- Data lines
────────────────────────────────────────

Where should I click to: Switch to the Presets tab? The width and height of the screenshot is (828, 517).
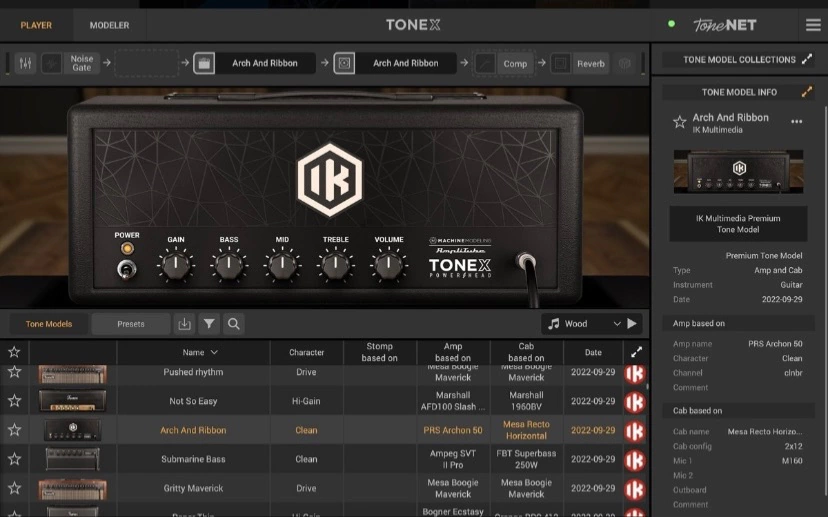pos(130,324)
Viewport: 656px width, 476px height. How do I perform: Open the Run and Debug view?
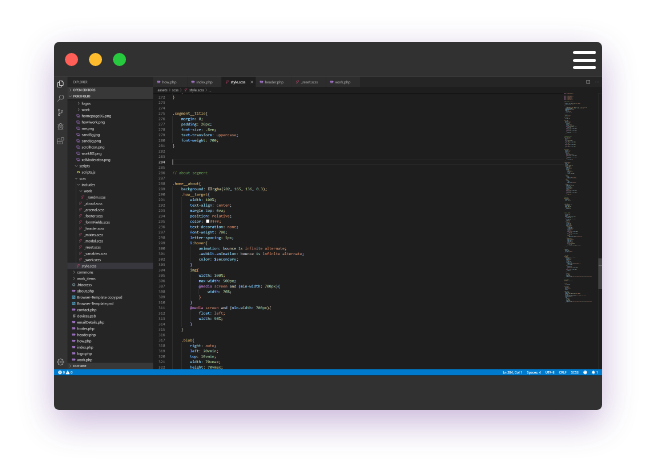(61, 126)
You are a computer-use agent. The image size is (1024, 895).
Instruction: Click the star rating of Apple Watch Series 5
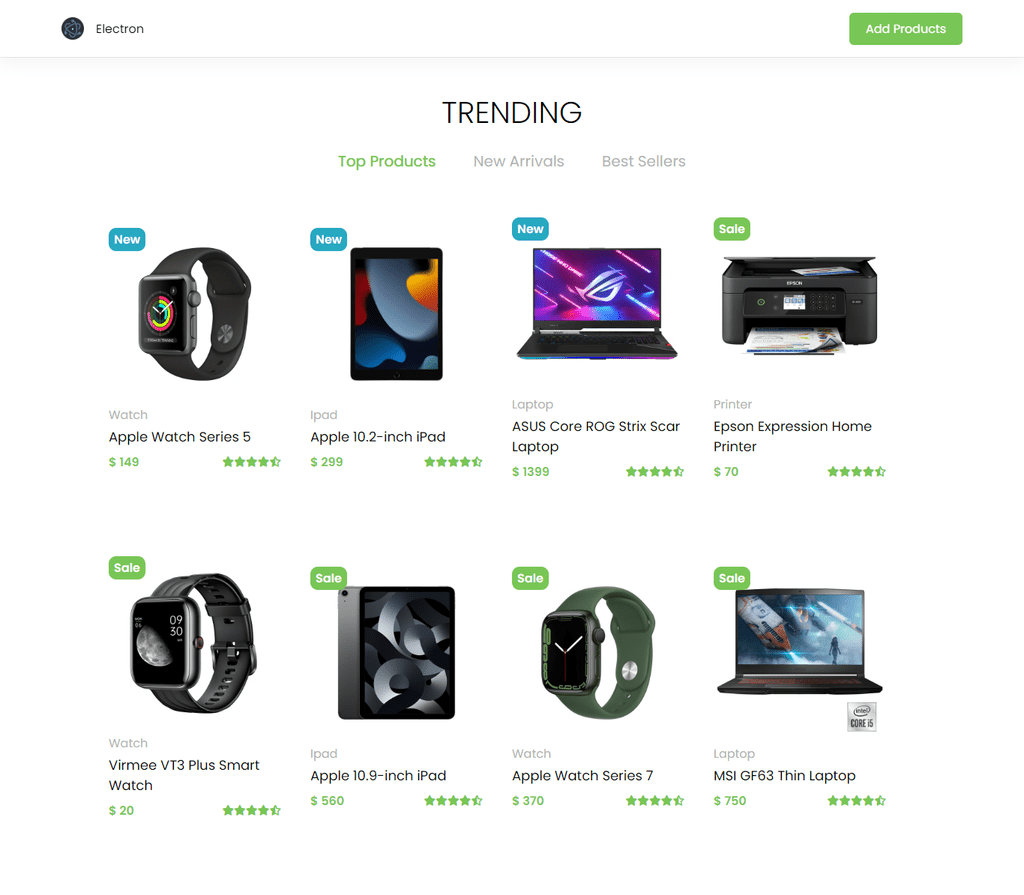251,462
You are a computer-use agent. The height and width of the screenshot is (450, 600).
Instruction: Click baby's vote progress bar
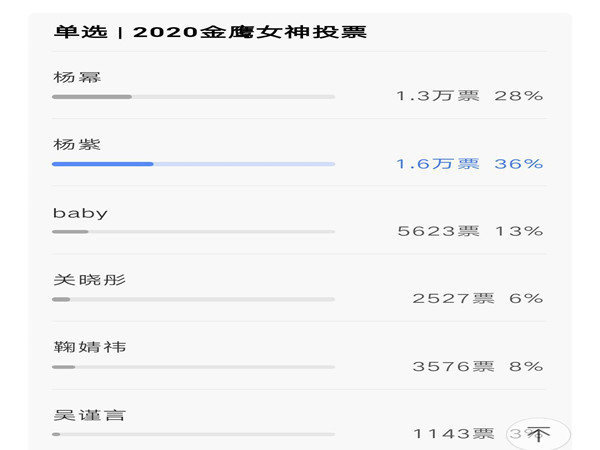pyautogui.click(x=194, y=232)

────────────────────────────────────────

- What is being asked
Update the records above so that every "screenshot" becomes "screen capture", and write them out again with all else unchanged. Leave the pictures out.

- Output for this task
Where should I click to: Switch to the Presets tab? The width and height of the screen capture is (828, 517).
pos(130,324)
Viewport: 656px width, 476px height. How do I perform: Open the Run and Debug view?
(61, 126)
You are a computer-use agent. The image size is (1024, 895).
Instruction: Click the star rating of Apple Watch Series 5
251,462
You are a computer-use agent. The height and width of the screen capture is (450, 600).
Instruction: Click baby's vote progress bar
pyautogui.click(x=194, y=232)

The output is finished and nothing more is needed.